Transcribe the records below exactly as they appear, omitting any pictures.

*** Opening of DATA TO PROCESS ***

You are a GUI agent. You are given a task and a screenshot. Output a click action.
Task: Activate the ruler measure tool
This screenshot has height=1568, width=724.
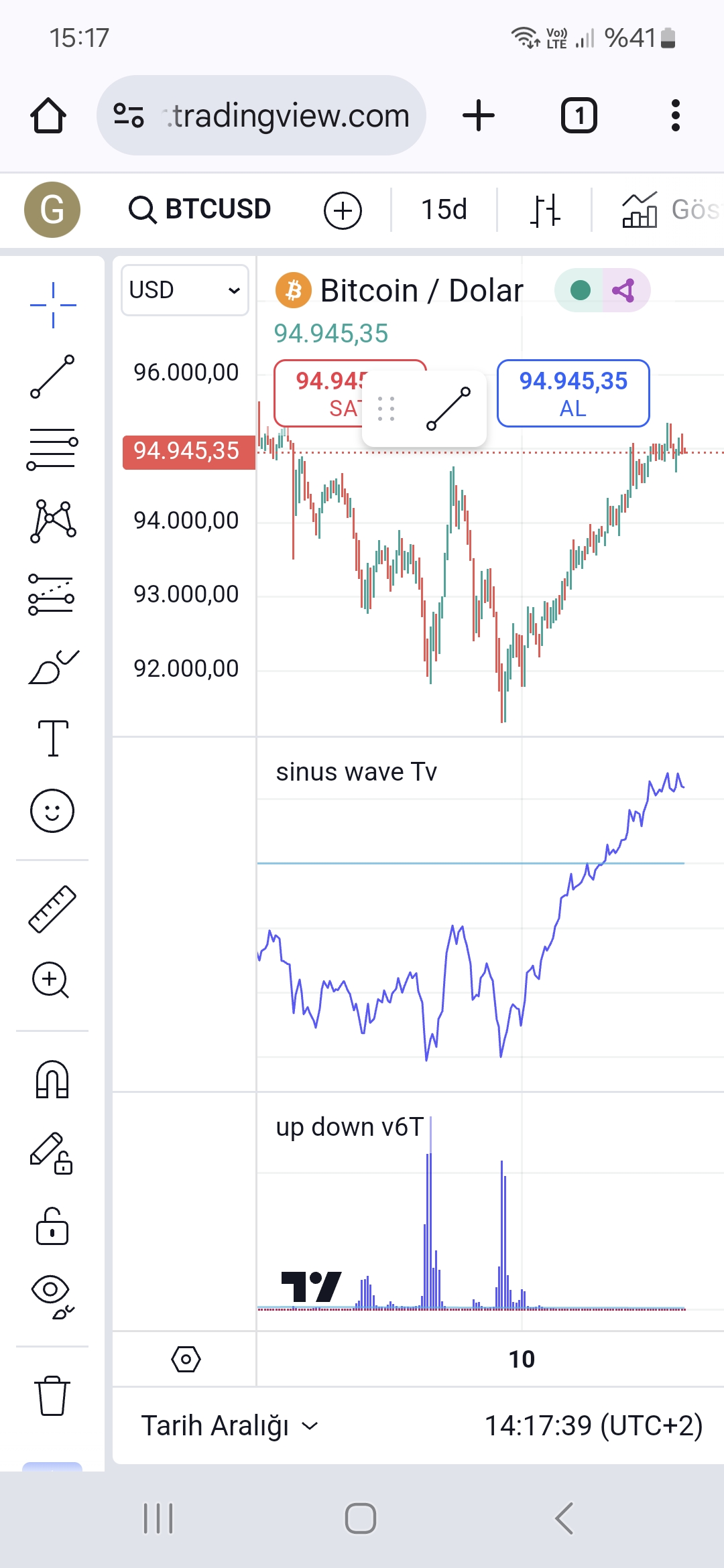pos(52,909)
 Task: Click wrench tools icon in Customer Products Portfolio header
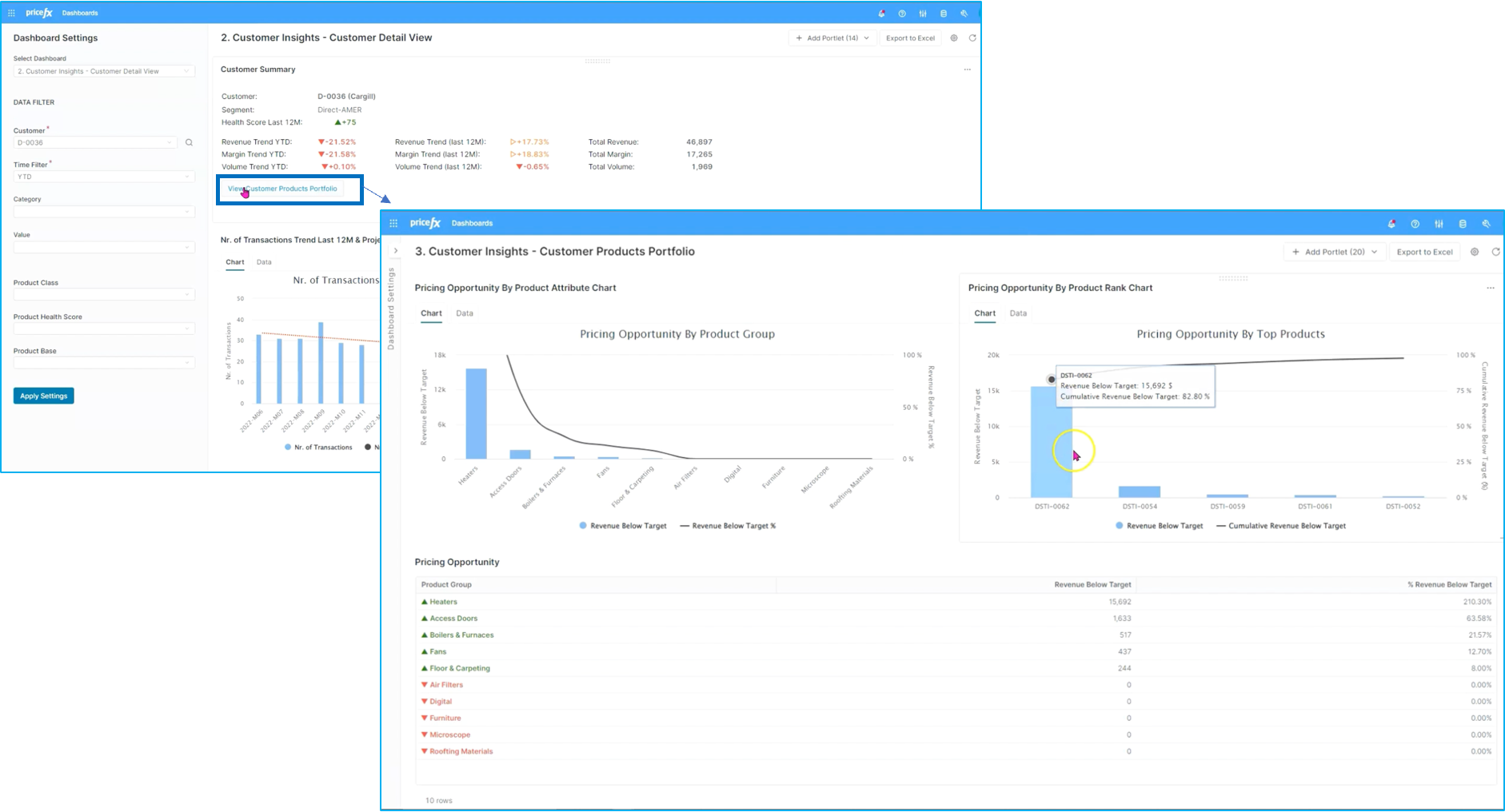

*** Close of DATA TO PROCESS ***

— WRITTEN REPLY —
You are a GUI agent. You are given a task and a screenshot. Output a click action.
Task: Activate the ruler measure tool
This screenshot has height=1568, width=724.
pos(52,909)
 Task: Click wrench tools icon in Customer Products Portfolio header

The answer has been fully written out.